So now that 4th of July is over, let’s move on to Christmas. Yes, Christmas.
Ahhh Christmas. That glorious time of year when fresh snow is on the ground, communities festively decorate, families gather for joyous celebration, and… the giant, evil, horned Santa Claus destroys everything in his path.
Okay, maybe Rare Exports: A Christmas Tale isn’t quite the Norman Rockwell Christmas tale. But then again… maybe it sorta is, too. Rockwell meets Spielberg thru Burton, anyway – with a slice of del Toro thrown in for good measure.
What started as two short films – Rare Exports, Inc (2003) and Rare Exports: The Official Safety Instructions (2005) – grew in popularity online. Both shorts follow a group of Finnish men who hunt and “train” wild Santas. Yes, wild Santas – for international export to all areas of the world in need of their yearly “Santa Claus”. The feature film Rare Exports: A Christmas Tale is the prequel story – explaining what those Santas really are, for one (hint: they’re not Santa); but also introducing a monstrous, several-story-high, Santa-like goblin creature with a hideous countenance and Loki-oversized demon horns. This Santa Claus is nasty – much closer in appearance and myth to Krampus than any Saint Nick tale. Yet despite its often horrific tone, Rare Exports is a delight of a picture. It’s lovingly crafted with numerous breath-taking visual moments and ingenious sound and visual effects. It was made with about $3 million (American) and looks as good as bigger-financed Hollywood productions – maybe even better. (That’s right, I said it.)
Yet the core of Rare Exports: A Christmas Tale is the performances of young Onni Tommila as our little hero Pietari (Pee-eh-TAR-ee) and his father Rauno (played by Omni’s real-life dad, Jorma Tommila), as well as Rauno’s group of pals. Rauno and his friends are simple reindeer herders, until an American excavation team comes to dig up the large, semi-creepy mound overlooking their tiny village. There they uncover the sleeping, frozen giant and all hell begins to break loose – first, a mass of reindeer are found slaughtered and the men fear how they will support their families without the annual Reindeer Round Up. Then local children begin to disappear as things get much worse. Only adventurous little Pietari knows what’s going on (he paid attention to the old stories!), so he and his best pal Juuso (Ilmari Järvenpää) investigate… only to end up smack-dab in the middle of everything.

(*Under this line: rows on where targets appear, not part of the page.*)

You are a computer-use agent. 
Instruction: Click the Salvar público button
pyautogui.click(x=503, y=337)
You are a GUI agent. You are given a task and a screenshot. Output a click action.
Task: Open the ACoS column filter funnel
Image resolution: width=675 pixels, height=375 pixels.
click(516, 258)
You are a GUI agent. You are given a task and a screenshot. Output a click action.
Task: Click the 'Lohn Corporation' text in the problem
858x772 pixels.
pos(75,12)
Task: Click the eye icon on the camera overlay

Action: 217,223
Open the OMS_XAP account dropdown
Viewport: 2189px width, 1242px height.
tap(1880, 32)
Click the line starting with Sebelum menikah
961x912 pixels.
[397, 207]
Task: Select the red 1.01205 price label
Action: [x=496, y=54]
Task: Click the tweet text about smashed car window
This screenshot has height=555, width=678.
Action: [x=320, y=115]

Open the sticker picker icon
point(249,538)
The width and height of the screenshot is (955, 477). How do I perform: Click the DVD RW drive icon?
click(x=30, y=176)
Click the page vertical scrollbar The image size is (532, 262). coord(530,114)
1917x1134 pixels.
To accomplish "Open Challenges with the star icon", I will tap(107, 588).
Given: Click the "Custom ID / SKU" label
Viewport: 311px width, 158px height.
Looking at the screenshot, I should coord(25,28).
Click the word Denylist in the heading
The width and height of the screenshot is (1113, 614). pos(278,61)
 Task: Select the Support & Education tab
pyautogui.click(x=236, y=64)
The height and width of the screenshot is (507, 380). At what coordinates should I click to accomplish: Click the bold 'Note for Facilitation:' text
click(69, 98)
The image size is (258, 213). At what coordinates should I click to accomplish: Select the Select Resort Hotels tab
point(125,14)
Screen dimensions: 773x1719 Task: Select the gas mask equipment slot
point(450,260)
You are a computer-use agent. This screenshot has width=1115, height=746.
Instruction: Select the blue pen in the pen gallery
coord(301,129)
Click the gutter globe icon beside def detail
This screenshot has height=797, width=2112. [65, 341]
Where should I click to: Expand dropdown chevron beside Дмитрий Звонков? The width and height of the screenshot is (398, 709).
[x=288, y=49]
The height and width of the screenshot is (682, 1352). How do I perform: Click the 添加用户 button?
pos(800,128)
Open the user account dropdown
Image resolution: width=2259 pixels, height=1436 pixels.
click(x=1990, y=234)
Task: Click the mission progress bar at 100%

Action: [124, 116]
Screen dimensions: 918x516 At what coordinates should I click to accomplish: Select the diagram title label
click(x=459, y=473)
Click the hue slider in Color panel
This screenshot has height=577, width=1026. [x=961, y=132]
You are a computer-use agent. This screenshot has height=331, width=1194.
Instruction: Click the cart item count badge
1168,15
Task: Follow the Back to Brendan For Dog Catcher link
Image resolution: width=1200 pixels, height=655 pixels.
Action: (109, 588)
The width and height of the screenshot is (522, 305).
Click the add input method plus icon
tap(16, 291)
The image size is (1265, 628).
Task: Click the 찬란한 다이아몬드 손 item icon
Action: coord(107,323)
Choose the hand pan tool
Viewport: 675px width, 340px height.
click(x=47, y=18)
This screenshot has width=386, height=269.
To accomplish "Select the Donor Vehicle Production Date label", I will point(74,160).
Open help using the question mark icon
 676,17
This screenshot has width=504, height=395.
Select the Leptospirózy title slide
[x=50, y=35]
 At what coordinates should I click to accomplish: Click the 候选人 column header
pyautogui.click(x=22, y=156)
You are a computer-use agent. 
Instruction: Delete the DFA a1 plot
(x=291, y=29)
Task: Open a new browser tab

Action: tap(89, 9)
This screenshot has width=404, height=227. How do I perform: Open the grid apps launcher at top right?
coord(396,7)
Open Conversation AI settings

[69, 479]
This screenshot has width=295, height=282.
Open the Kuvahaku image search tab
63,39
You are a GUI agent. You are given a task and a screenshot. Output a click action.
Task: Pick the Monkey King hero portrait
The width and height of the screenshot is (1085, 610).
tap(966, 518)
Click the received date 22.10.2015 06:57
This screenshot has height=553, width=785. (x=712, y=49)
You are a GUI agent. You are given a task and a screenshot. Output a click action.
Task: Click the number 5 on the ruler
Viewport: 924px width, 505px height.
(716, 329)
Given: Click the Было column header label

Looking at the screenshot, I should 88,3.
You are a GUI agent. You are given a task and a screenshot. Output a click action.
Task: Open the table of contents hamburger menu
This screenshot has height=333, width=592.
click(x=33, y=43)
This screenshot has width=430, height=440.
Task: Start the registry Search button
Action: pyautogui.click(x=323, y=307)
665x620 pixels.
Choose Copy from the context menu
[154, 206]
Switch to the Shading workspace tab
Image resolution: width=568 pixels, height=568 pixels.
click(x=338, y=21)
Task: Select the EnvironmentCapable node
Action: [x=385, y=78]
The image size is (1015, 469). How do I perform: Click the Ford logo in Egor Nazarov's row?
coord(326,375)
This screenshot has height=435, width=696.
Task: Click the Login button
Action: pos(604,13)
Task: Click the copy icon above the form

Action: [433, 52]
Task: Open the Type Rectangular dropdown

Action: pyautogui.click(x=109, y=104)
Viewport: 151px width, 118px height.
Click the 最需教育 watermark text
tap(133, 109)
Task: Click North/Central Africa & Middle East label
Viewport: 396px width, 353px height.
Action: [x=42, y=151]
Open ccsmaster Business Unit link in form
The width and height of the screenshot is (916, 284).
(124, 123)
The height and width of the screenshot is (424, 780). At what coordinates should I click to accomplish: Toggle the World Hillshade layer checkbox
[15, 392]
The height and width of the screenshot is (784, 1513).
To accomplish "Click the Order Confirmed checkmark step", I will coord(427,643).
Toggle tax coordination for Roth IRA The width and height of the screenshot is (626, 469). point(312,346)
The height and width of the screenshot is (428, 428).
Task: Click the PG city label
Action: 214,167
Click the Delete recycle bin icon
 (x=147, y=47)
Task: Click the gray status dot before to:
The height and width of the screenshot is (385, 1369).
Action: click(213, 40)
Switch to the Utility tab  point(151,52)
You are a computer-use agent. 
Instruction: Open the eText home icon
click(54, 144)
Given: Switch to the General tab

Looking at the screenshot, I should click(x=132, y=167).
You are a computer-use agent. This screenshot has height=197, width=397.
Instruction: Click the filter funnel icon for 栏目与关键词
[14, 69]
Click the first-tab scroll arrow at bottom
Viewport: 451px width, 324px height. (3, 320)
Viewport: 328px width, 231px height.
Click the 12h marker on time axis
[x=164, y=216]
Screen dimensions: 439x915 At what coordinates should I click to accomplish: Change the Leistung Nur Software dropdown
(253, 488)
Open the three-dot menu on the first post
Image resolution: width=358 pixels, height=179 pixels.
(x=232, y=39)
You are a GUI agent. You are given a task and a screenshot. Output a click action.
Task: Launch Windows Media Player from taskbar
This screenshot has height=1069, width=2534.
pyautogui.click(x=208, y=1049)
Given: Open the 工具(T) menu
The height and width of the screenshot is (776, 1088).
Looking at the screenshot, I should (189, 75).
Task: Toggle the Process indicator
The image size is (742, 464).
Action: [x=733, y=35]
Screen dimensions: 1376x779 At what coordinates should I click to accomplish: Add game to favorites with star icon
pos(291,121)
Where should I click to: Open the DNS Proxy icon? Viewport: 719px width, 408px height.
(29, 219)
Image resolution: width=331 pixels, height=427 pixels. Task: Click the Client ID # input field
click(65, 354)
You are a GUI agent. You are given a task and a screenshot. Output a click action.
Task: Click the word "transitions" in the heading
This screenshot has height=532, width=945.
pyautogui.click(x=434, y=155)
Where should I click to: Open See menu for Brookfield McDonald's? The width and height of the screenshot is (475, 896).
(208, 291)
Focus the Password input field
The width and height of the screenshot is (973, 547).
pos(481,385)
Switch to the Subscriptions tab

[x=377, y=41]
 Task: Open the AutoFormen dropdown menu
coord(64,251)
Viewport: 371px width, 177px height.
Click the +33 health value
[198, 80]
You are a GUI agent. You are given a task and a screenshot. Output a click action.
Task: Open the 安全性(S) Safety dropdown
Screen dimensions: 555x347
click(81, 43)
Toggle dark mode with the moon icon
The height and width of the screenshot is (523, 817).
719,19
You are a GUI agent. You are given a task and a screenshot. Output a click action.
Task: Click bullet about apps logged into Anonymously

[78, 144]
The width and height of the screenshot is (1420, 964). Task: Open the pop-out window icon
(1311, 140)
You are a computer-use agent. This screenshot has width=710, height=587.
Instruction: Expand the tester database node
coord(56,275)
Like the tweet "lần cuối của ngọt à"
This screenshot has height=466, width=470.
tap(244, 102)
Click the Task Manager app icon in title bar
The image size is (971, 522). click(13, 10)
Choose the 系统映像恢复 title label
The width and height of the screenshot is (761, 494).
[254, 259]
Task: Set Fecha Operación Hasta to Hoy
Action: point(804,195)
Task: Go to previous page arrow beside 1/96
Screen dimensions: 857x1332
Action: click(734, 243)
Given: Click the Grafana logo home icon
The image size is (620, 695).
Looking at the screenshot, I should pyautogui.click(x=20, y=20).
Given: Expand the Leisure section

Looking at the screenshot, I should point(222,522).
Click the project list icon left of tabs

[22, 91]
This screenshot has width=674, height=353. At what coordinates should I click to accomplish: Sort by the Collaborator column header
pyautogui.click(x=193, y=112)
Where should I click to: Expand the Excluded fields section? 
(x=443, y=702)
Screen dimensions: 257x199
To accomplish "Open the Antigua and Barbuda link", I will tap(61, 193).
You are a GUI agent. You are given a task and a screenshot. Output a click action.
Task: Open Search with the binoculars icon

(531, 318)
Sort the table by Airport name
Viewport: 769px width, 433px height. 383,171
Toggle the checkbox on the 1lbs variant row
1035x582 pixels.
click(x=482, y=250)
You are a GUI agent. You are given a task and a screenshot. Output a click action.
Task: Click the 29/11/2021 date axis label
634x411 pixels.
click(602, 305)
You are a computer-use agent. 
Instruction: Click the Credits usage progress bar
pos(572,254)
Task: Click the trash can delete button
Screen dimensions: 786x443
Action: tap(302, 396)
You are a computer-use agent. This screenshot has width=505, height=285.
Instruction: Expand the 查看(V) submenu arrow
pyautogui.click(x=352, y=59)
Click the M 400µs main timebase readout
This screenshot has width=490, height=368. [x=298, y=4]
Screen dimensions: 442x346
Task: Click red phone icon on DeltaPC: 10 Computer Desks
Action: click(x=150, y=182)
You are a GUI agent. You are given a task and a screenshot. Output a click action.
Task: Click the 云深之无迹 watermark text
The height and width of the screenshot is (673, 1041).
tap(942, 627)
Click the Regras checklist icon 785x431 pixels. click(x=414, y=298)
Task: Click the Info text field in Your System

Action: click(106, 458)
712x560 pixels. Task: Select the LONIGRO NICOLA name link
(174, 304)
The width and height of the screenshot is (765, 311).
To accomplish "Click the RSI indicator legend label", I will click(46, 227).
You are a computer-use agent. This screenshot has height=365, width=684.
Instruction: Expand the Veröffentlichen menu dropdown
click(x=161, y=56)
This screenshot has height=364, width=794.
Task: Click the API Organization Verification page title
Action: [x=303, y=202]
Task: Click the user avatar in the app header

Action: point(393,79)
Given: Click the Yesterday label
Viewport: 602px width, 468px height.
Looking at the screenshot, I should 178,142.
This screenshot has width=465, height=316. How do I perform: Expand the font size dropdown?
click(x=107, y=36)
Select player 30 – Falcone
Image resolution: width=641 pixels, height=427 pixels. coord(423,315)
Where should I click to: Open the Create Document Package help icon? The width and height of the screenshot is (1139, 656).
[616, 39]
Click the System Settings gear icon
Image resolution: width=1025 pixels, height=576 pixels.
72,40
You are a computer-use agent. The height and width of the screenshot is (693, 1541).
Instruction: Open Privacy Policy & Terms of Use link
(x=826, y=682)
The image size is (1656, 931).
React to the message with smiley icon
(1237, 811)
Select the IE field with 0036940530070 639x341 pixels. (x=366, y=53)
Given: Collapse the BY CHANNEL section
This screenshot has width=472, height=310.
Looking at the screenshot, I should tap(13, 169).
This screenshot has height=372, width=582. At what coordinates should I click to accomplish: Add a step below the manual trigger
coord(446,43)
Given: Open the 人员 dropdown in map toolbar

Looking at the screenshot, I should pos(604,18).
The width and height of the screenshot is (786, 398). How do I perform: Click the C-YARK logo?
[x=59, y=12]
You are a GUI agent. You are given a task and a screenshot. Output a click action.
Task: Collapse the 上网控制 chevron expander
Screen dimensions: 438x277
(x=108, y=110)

How this film goes from riotous (yet loving) parody to touching Holiday tale is something you’ll have to see to believe. The unexpected events are part of the film’s charm, right along with its loopy humor and deadpan delivery – so I won’t spoil them for you here. Check it out for yourself – prepare to marvel and wonder why you haven’t heard of it before… and then go ahead and make room for Rare Exports: A Christmas Tale on your annual Holiday Horror list.